Reconstructing the situation, we figured out what had happened: she had left the window in her truck down and one of the cats (probably Julius, RIP) had climbed inside and stepped on the combination switch, turning the high beams on. The scrambling was him slipping off the steering column, fighting to regain his balance and jumping back out.
It took a while for the adrenaline to wear off.
Needless to say, the Female Spousal Unit keeps her windows rolled up now. Incedentally, she was not happy about me going outside. Looking back, that wasn't really the smartest thing to do, but I just reacted and reacted agressively.
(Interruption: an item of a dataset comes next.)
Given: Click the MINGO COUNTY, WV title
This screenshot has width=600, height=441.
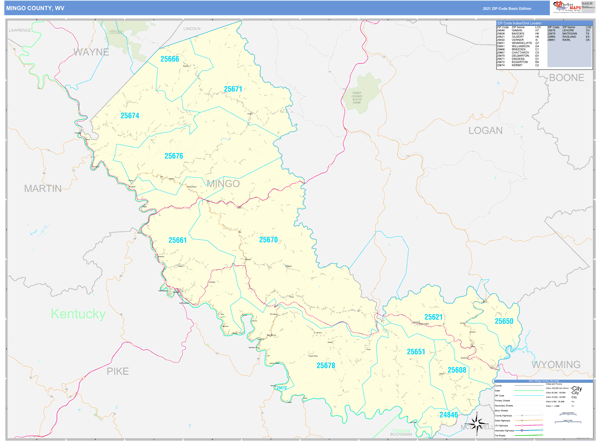Looking at the screenshot, I should [39, 8].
Re: Time for me to tell on myself.
Posted: Wed May 14, 2008 2:11 pm
by camjr
Here's mine (although I'm telling on my wife). About 12 years ago, pre-kids and before I owned a pistol and had my CHL, my wife and I were asleep, only to be awoken by the sound of gunfire and cars racing up the street, and my Australian Shepherd going nuts. Our bedroom window faces the street. Scary stuff. Well, we both recognized the sounds for what they were and sprung into action. I hit the floor and grabbed the shotgun and phone, dialing 911. My wife ran to the window, standing in front of it, and looked out

. I grabbed her and pulled her down. Police were there in a matter of minutes. It's not one of those scenarios we had discussed ahead of time. Thank goodness something like that hasn't happened again, but I dare say she won't go rushing to the window to look around if it does. It's also given me the opportunity to educate my kids on what to do if they hear the same thing. They've both been to the range and know the sound of gunfire. We live in a nice neighborhood in the DFW suburbs, but you never know.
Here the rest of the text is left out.